• Vorliegender Text:

<<<<

Am 1. Juli 1956 führte die Bundesrepublik Deutschland dann das bis heute gültige Kennzeichensystem ein. Wie in den Planungen vorgesehen, blieben die Kennzeichen, die man für die DDR und die Ostgebiete aufgelistet hatte, weiterhin reserviert, um bei einer Wiedervereinigung sofort ausgeteilt werden zu können. Als 1990 die Vereinigung der beiden deutschen Staaten erfolgte und auf dem Boden der bisherigen DDR die früheren Länder neu entstanden, führte man ab dem 1. Januar 1991 auch dort das System der bundesdeutschen Kraftfahrzeugkennzeichen ein. Die Abkürzungen aus der Liste von 1953 wurden weitgehend übernommen; in einigen wenigen Fällen bedurfte es geringfügiger Modifizierungen.

>>>>

• Gegebene Daten:
<<<<

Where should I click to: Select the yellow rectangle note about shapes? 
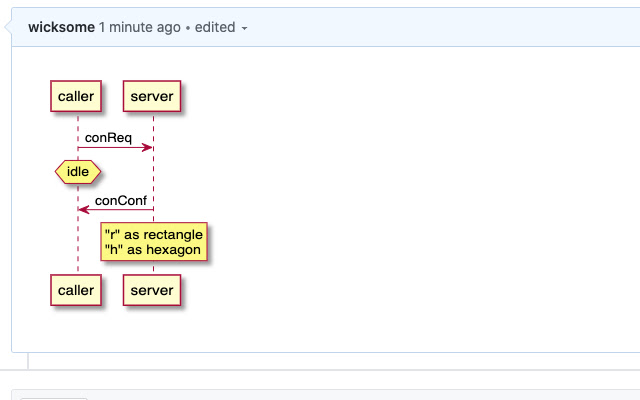(x=154, y=242)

>>>>

• Aufgabenstellung A:
Beantworte anhand des Textes über die Kraftfahrzeugkennzeichen diese Fragen:
(i) An welchem Tag führte die Bundesrepublik Deutschland das bis heute gültige Kennzeichensystem ein?
(ii) Wozu blieben die für die DDR und die Ostgebiete aufgelisteten Kennzeichen weiterhin reserviert?
(iii) Ab welchem Datum galt das System der bundesdeutschen Kraftfahrzeugkennzeichen auch auf dem Boden der bisherigen DDR?
• Aufgabenstellung B: Zitiere wortgetreu aus dem Text über die Kraftfahrzeugkennzeichen. Setze bei den Worten "Am 1. Juli 1956" ein und ende nach "es geringfügiger Modifizierungen.".

• Ergebnis A:
(i) Am 1. Juli 1956.
(ii) Um bei einer Wiedervereinigung sofort ausgeteilt werden zu können.
(iii) Ab dem 1. Januar 1991.

• Ergebnis B:
Am 1. Juli 1956 führte die Bundesrepublik Deutschland dann das bis heute gültige Kennzeichensystem ein. Wie in den Planungen vorgesehen, blieben die Kennzeichen, die man für die DDR und die Ostgebiete aufgelistet hatte, weiterhin reserviert, um bei einer Wiedervereinigung sofort ausgeteilt werden zu können. Als 1990 die Vereinigung der beiden deutschen Staaten erfolgte und auf dem Boden der bisherigen DDR die früheren Länder neu entstanden, führte man ab dem 1. Januar 1991 auch dort das System der bundesdeutschen Kraftfahrzeugkennzeichen ein. Die Abkürzungen aus der Liste von 1953 wurden weitgehend übernommen; in einigen wenigen Fällen bedurfte es geringfügiger Modifizierungen.